— YOUR OBJECTIVE —
Print out each record, keeping it identical to the original.

— AVAILABLE DATA —
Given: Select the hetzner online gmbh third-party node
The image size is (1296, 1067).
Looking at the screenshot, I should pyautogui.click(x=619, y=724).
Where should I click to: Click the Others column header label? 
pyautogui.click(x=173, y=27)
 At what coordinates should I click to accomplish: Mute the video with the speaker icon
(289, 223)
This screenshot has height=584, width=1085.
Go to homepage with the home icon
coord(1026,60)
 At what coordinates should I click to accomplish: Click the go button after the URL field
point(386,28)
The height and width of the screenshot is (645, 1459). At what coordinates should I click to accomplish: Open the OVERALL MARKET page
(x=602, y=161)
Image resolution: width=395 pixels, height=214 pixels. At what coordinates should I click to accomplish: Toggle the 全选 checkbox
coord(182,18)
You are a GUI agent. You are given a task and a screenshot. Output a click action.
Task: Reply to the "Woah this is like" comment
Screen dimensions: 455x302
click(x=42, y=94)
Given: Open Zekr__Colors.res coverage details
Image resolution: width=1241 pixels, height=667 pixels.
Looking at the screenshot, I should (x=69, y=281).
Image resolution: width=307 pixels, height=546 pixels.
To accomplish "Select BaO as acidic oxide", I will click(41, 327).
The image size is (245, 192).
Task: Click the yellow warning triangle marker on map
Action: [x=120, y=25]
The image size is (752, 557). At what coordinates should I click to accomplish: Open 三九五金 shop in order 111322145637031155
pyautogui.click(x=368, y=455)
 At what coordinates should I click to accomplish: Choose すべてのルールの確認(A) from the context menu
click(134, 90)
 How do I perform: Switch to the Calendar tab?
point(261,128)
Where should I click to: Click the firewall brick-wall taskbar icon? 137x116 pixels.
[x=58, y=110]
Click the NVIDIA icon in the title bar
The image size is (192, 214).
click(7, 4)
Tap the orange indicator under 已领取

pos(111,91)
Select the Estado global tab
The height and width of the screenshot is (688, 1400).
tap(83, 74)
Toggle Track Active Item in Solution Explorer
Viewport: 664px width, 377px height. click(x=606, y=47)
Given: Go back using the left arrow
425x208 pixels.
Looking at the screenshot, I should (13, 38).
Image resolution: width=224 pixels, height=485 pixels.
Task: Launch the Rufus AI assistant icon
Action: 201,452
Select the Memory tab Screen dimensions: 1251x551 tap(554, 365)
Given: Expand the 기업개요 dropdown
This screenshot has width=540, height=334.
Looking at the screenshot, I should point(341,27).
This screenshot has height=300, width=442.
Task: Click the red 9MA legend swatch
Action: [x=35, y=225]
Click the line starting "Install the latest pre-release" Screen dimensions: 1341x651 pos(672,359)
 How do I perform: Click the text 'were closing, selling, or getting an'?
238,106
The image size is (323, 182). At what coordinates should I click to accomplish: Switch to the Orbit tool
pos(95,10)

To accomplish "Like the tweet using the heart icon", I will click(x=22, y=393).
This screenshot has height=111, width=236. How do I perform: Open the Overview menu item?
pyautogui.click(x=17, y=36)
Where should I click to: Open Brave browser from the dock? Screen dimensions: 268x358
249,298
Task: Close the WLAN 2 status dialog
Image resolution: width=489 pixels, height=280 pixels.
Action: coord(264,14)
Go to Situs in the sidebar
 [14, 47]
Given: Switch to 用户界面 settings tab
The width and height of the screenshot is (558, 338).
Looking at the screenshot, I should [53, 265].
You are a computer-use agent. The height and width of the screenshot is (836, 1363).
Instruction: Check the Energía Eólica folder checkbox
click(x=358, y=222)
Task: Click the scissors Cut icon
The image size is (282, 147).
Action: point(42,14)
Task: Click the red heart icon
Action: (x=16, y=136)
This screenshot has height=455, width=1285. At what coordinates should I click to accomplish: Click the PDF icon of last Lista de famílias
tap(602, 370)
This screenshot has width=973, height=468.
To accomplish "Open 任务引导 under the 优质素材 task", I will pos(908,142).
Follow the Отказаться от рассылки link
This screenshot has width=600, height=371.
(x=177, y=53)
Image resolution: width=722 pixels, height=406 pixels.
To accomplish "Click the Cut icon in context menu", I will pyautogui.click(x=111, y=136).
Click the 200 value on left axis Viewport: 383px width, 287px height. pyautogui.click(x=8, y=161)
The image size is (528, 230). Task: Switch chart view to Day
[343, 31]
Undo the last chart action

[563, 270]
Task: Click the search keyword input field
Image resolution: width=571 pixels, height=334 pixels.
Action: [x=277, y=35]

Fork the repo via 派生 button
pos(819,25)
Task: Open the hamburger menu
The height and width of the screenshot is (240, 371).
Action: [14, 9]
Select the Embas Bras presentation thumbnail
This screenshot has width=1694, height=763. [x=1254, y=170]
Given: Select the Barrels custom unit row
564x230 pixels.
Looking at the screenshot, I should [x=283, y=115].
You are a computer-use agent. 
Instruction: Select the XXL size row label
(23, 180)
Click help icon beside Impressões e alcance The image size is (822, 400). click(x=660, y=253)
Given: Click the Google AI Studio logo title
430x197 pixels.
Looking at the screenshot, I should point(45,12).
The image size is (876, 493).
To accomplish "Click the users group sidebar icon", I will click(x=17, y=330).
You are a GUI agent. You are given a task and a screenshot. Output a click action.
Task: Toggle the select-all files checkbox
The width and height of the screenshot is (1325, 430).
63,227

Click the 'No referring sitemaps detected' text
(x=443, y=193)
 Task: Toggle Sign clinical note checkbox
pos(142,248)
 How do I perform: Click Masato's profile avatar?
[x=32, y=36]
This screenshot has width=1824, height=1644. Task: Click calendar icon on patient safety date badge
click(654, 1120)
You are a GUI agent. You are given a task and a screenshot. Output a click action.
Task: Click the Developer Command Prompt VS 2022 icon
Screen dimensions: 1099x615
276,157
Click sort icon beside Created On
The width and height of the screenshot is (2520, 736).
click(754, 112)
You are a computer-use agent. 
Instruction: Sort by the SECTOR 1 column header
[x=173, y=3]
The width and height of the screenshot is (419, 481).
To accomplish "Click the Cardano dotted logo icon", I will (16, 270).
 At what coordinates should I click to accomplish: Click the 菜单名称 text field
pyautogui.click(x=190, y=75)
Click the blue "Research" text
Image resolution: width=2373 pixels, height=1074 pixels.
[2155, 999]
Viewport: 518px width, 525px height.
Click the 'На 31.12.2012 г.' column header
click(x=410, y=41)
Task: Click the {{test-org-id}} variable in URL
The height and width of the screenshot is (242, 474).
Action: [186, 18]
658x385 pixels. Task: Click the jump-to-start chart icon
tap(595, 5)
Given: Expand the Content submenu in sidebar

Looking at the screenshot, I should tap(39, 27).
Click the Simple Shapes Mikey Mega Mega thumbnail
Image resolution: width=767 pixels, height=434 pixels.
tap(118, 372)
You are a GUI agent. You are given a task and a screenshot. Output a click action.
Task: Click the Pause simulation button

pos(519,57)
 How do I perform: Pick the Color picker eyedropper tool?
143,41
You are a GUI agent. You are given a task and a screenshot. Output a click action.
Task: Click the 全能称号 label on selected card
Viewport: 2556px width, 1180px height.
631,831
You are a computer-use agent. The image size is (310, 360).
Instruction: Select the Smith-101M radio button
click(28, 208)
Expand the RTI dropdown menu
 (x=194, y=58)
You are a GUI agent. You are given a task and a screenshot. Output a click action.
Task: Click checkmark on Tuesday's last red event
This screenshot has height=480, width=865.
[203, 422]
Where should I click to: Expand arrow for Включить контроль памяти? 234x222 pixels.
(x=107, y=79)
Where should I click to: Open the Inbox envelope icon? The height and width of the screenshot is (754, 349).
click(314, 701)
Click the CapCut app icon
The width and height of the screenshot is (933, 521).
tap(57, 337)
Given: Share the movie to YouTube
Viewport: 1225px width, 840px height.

— ANSWER BOX —
Given: Select the hetzner online gmbh third-party node
The image size is (1296, 1067).
Looking at the screenshot, I should pyautogui.click(x=619, y=724).
Where should I click to: Click the Others column header label? 
pyautogui.click(x=173, y=27)
 At what coordinates should I click to accomplish: Mute the video with the speaker icon
(289, 223)
This screenshot has height=584, width=1085.
Go to homepage with the home icon
coord(1026,60)
 At what coordinates should I click to accomplish: Click the go button after the URL field
point(386,28)
The height and width of the screenshot is (645, 1459). At what coordinates should I click to accomplish: Open the OVERALL MARKET page
(x=602, y=161)
Image resolution: width=395 pixels, height=214 pixels. At what coordinates should I click to accomplish: Toggle the 全选 checkbox
coord(182,18)
You are a GUI agent. You are given a task and a screenshot. Output a click action.
Task: Reply to the "Woah this is like" comment
Screen dimensions: 455x302
click(x=42, y=94)
Given: Open Zekr__Colors.res coverage details
Image resolution: width=1241 pixels, height=667 pixels.
Looking at the screenshot, I should (x=69, y=281).
Image resolution: width=307 pixels, height=546 pixels.
To accomplish "Select BaO as acidic oxide", I will click(41, 327).
The image size is (245, 192).
Task: Click the yellow warning triangle marker on map
Action: [x=120, y=25]
The image size is (752, 557). At what coordinates should I click to accomplish: Open 三九五金 shop in order 111322145637031155
pyautogui.click(x=368, y=455)
 At what coordinates should I click to accomplish: Choose すべてのルールの確認(A) from the context menu
click(134, 90)
 How do I perform: Switch to the Calendar tab?
point(261,128)
Where should I click to: Click the firewall brick-wall taskbar icon? 137x116 pixels.
[x=58, y=110]
Click the NVIDIA icon in the title bar
The image size is (192, 214).
click(7, 4)
Tap the orange indicator under 已领取

pos(111,91)
Select the Estado global tab
The height and width of the screenshot is (688, 1400).
tap(83, 74)
Toggle Track Active Item in Solution Explorer
Viewport: 664px width, 377px height. click(x=606, y=47)
Given: Go back using the left arrow
425x208 pixels.
Looking at the screenshot, I should (13, 38).
Image resolution: width=224 pixels, height=485 pixels.
Task: Launch the Rufus AI assistant icon
Action: 201,452
Select the Memory tab Screen dimensions: 1251x551 tap(554, 365)
Given: Expand the 기업개요 dropdown
This screenshot has width=540, height=334.
Looking at the screenshot, I should point(341,27).
This screenshot has height=300, width=442.
Task: Click the red 9MA legend swatch
Action: [x=35, y=225]
Click the line starting "Install the latest pre-release" Screen dimensions: 1341x651 pos(672,359)
 How do I perform: Click the text 'were closing, selling, or getting an'?
238,106
The image size is (323, 182). At what coordinates should I click to accomplish: Switch to the Orbit tool
pos(95,10)

To accomplish "Like the tweet using the heart icon", I will click(x=22, y=393).
This screenshot has height=111, width=236. How do I perform: Open the Overview menu item?
pyautogui.click(x=17, y=36)
Where should I click to: Open Brave browser from the dock? Screen dimensions: 268x358
249,298
Task: Close the WLAN 2 status dialog
Image resolution: width=489 pixels, height=280 pixels.
Action: coord(264,14)
Go to Situs in the sidebar
 [14, 47]
Given: Switch to 用户界面 settings tab
The width and height of the screenshot is (558, 338).
Looking at the screenshot, I should [53, 265].
You are a computer-use agent. The height and width of the screenshot is (836, 1363).
Instruction: Check the Energía Eólica folder checkbox
click(x=358, y=222)
Task: Click the scissors Cut icon
The image size is (282, 147).
Action: point(42,14)
Task: Click the red heart icon
Action: (x=16, y=136)
This screenshot has height=455, width=1285. At what coordinates should I click to accomplish: Click the PDF icon of last Lista de famílias
tap(602, 370)
This screenshot has width=973, height=468.
To accomplish "Open 任务引导 under the 优质素材 task", I will pos(908,142).
Follow the Отказаться от рассылки link
This screenshot has width=600, height=371.
(x=177, y=53)
Image resolution: width=722 pixels, height=406 pixels.
To accomplish "Click the Cut icon in context menu", I will pyautogui.click(x=111, y=136).
Click the 200 value on left axis Viewport: 383px width, 287px height. pyautogui.click(x=8, y=161)
The image size is (528, 230). Task: Switch chart view to Day
[343, 31]
Undo the last chart action

[563, 270]
Task: Click the search keyword input field
Image resolution: width=571 pixels, height=334 pixels.
Action: [x=277, y=35]

Fork the repo via 派生 button
pos(819,25)
Task: Open the hamburger menu
The height and width of the screenshot is (240, 371).
Action: [14, 9]
Select the Embas Bras presentation thumbnail
This screenshot has width=1694, height=763. [x=1254, y=170]
Given: Select the Barrels custom unit row
564x230 pixels.
Looking at the screenshot, I should [x=283, y=115].
You are a computer-use agent. 
Instruction: Select the XXL size row label
(23, 180)
Click help icon beside Impressões e alcance The image size is (822, 400). click(x=660, y=253)
Given: Click the Google AI Studio logo title
430x197 pixels.
Looking at the screenshot, I should point(45,12).
The image size is (876, 493).
To accomplish "Click the users group sidebar icon", I will click(x=17, y=330).
You are a GUI agent. You are given a task and a screenshot. Output a click action.
Task: Toggle the select-all files checkbox
The width and height of the screenshot is (1325, 430).
63,227

Click the 'No referring sitemaps detected' text
(x=443, y=193)
 Task: Toggle Sign clinical note checkbox
pos(142,248)
 How do I perform: Click Masato's profile avatar?
[x=32, y=36]
This screenshot has width=1824, height=1644. Task: Click calendar icon on patient safety date badge
click(654, 1120)
You are a GUI agent. You are given a task and a screenshot. Output a click action.
Task: Click the Developer Command Prompt VS 2022 icon
Screen dimensions: 1099x615
276,157
Click sort icon beside Created On
The width and height of the screenshot is (2520, 736).
click(754, 112)
You are a computer-use agent. 
Instruction: Sort by the SECTOR 1 column header
[x=173, y=3]
The width and height of the screenshot is (419, 481).
To accomplish "Click the Cardano dotted logo icon", I will (16, 270).
 At what coordinates should I click to accomplish: Click the 菜单名称 text field
pyautogui.click(x=190, y=75)
Click the blue "Research" text
Image resolution: width=2373 pixels, height=1074 pixels.
[2155, 999]
Viewport: 518px width, 525px height.
Click the 'На 31.12.2012 г.' column header
click(x=410, y=41)
Task: Click the {{test-org-id}} variable in URL
The height and width of the screenshot is (242, 474).
Action: [186, 18]
658x385 pixels. Task: Click the jump-to-start chart icon
tap(595, 5)
Given: Expand the Content submenu in sidebar

Looking at the screenshot, I should tap(39, 27).
Click the Simple Shapes Mikey Mega Mega thumbnail
Image resolution: width=767 pixels, height=434 pixels.
tap(118, 372)
You are a GUI agent. You are given a task and a screenshot. Output a click action.
Task: Click the Pause simulation button

pos(519,57)
 How do I perform: Pick the Color picker eyedropper tool?
143,41
You are a GUI agent. You are given a task and a screenshot. Output a click action.
Task: Click the 全能称号 label on selected card
Viewport: 2556px width, 1180px height.
631,831
You are a computer-use agent. The image size is (310, 360).
Instruction: Select the Smith-101M radio button
click(28, 208)
Expand the RTI dropdown menu
 (x=194, y=58)
You are a GUI agent. You are given a task and a screenshot. Output a click action.
Task: Click checkmark on Tuesday's last red event
This screenshot has height=480, width=865.
[203, 422]
Where should I click to: Expand arrow for Включить контроль памяти? 234x222 pixels.
(x=107, y=79)
Where should I click to: Open the Inbox envelope icon? The height and width of the screenshot is (754, 349).
click(314, 701)
Click the CapCut app icon
The width and height of the screenshot is (933, 521).
tap(57, 337)
Given: Share the movie to YouTube
Viewport: 1225px width, 840px height.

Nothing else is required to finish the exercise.